> **Work task**
Retype the passage of the review of Disaster Nationalism between "A continuation of" and "Verso Books, 2024)", inclusive.

> **Source extract**
--- --- ---
A continuation of reactionary politics - Review of Disaster Nationalism

In recognition of an important contribution to the analysis of emerging far-right forces internationally, Rupture is seeking reviews and articles engaging with Richard Seymour’s recent book Disaster Nationalism: The Downfall of Liberal Civilization. Seymour explores the troubling rise of ‘disaster nationalism’ in global politics, examining its origins, key figures, and the danger it presents. Through careful analysis the book offers a stark warning: the fight against disaster nationalism is a battle for the future of humanity. As a start to this discussion, we are happy to run a review from socialist writer Pádraig Mac Oscair. 

Disaster Nationalism: The Downfall of Liberal Civilisation (Richard Seymour, Verso Books, 2024)

A recurring point in Irish political writing for several years in the opening years of the 21st century, particularly from the ‘centre’ and academia, was the seeming immunity of Ireland from the mass racist parties and movements which were coming to prominence across Western Europe. This was often smugly described as being due to Ireland’s experience as a nation of emigrants or the egalitarian nature of our republican tradition, particularly the presence of Sinn Féin as a non-racist “nationalist” option. Whilst Irish politics was never actually spared the taint of racism, this myth has been thoroughly punctured since 2020. The leadership and organisational strategies of the anti-lockdown movement which emerged in response to the Covid-19 pandemic were adapted seamlessly into anti-migrant demonstrations such as those proclaiming “Ireland is Full” and the Dublin riots of November 2023. Far-right candidates may have failed to secure any Dáil seats in the recent General Election, but nevertheless did take a handful of council seats in the 2024 local election and ran on a far greater scale than ever before.

These are a local example of the emergence of what Richard Seymour calls “Disaster Nationalism”, a strain of far-right politics exemplified by the likes of Trump, Modi, Netanyahu, Bolsonaro, and Le Pen. The advocates of disaster nationalism, whilst not cleanly fascist as Mussolini would have understood the term, are nevertheless fixated with fantasies of catastrophe and conspiracy alongside mass scapegoating of minorities and moral panics. Unsurprisingly, much of their ire is directed at the gains in racial and gender justice that have been won at great difficulty in recent decades and its impact on the privileged status of white men.
--- --- ---
> **Excerpted records**
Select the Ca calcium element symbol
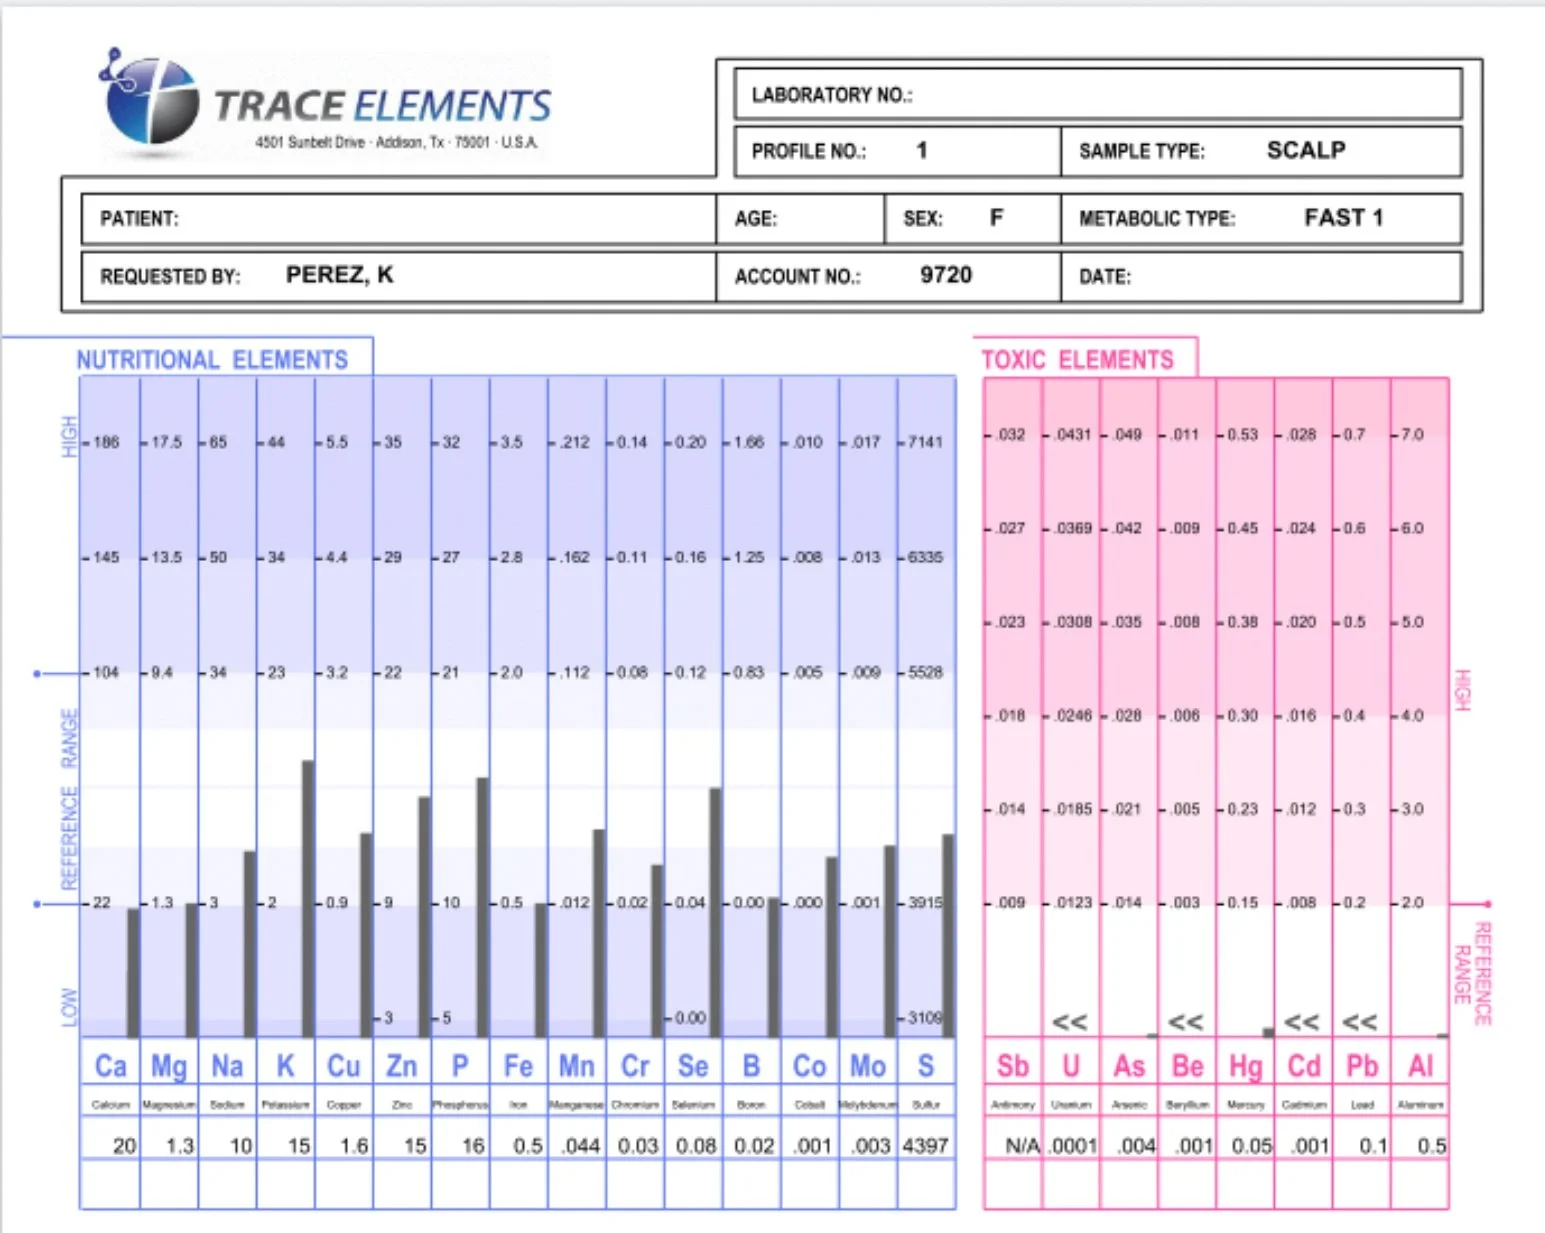 pyautogui.click(x=110, y=1066)
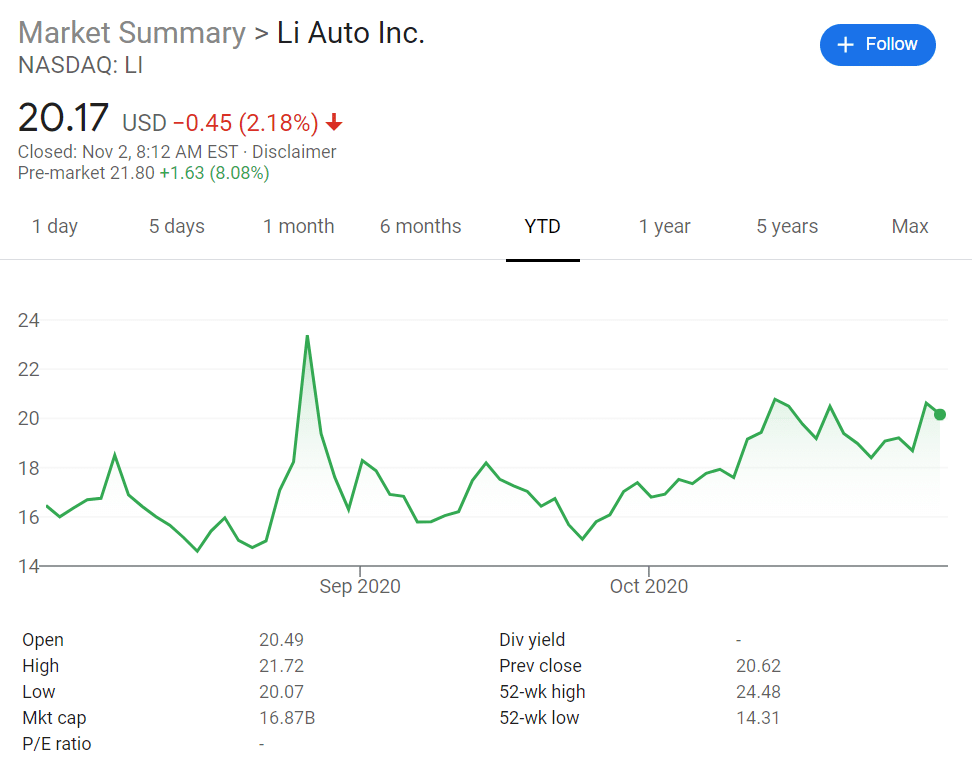
Task: Click the Sep 2020 axis label
Action: point(359,586)
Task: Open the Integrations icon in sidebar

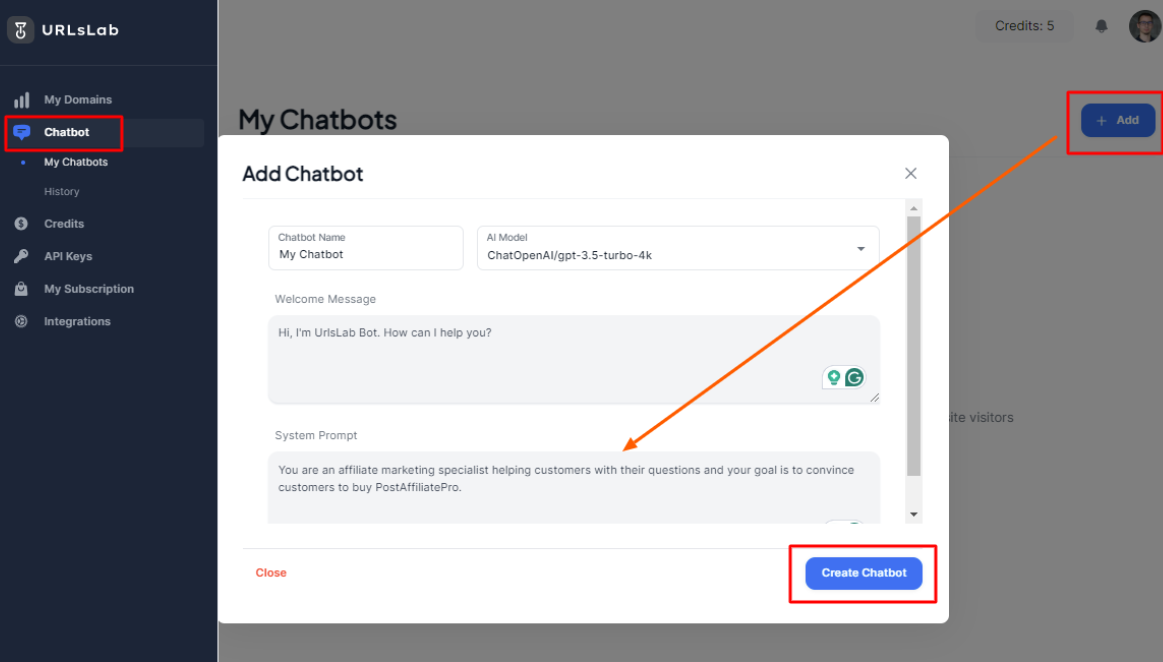Action: pos(22,321)
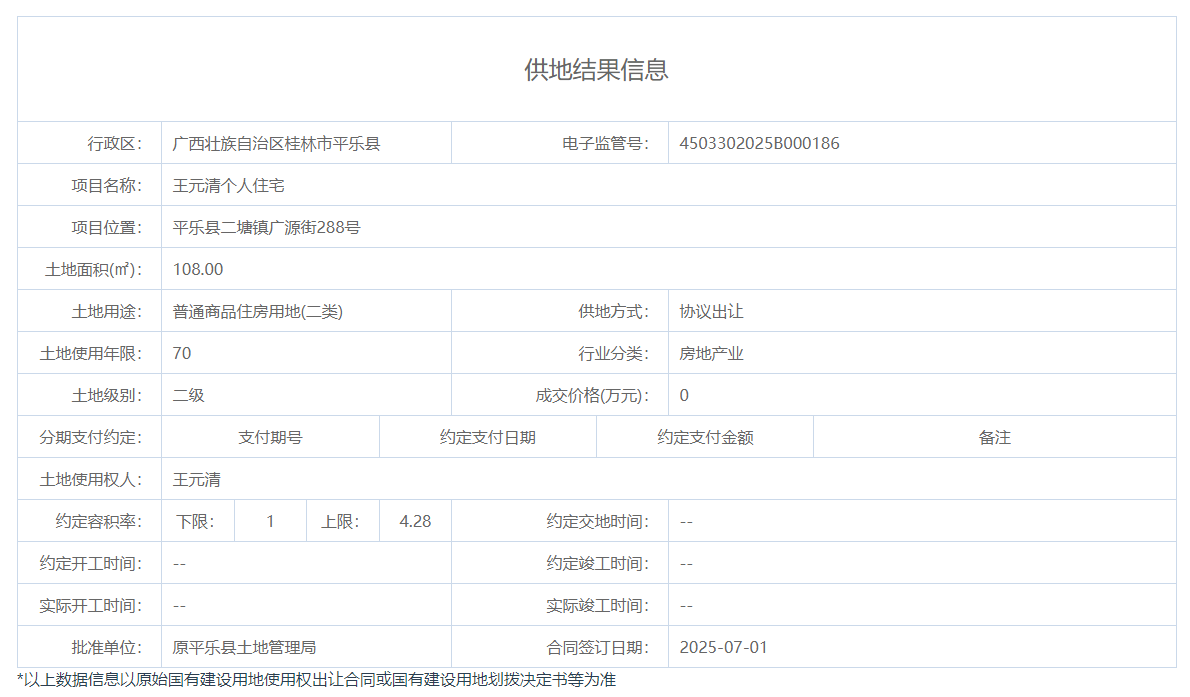The width and height of the screenshot is (1190, 697).
Task: Click supply method value 协议出让
Action: tap(711, 311)
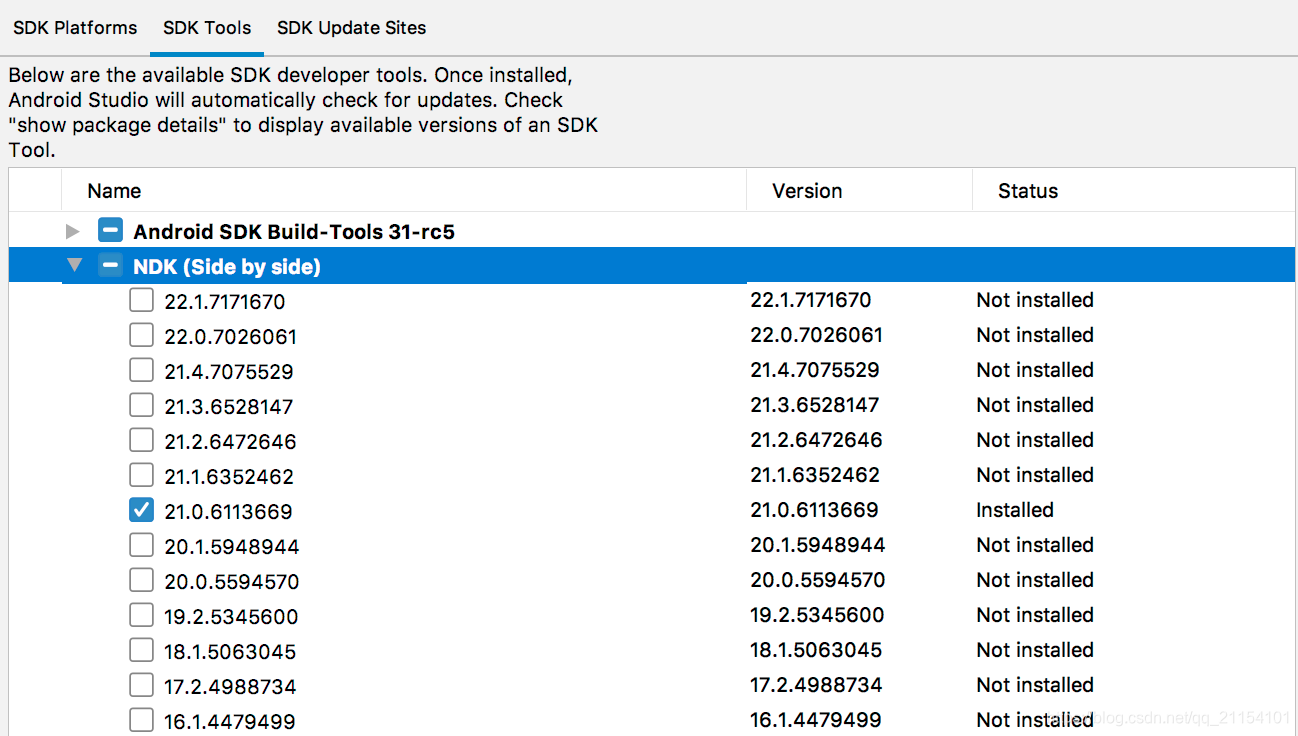Viewport: 1298px width, 736px height.
Task: Enable NDK 21.4.7075529 for installation
Action: 139,369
--- --- ---
> **Answer section**
A continuation of reactionary politics - Review of Disaster Nationalism

In recognition of an important contribution to the analysis of emerging far-right forces internationally, Rupture is seeking reviews and articles engaging with Richard Seymour’s recent book Disaster Nationalism: The Downfall of Liberal Civilization. Seymour explores the troubling rise of ‘disaster nationalism’ in global politics, examining its origins, key figures, and the danger it presents. Through careful analysis the book offers a stark warning: the fight against disaster nationalism is a battle for the future of humanity. As a start to this discussion, we are happy to run a review from socialist writer Pádraig Mac Oscair. 

Disaster Nationalism: The Downfall of Liberal Civilisation (Richard Seymour, Verso Books, 2024)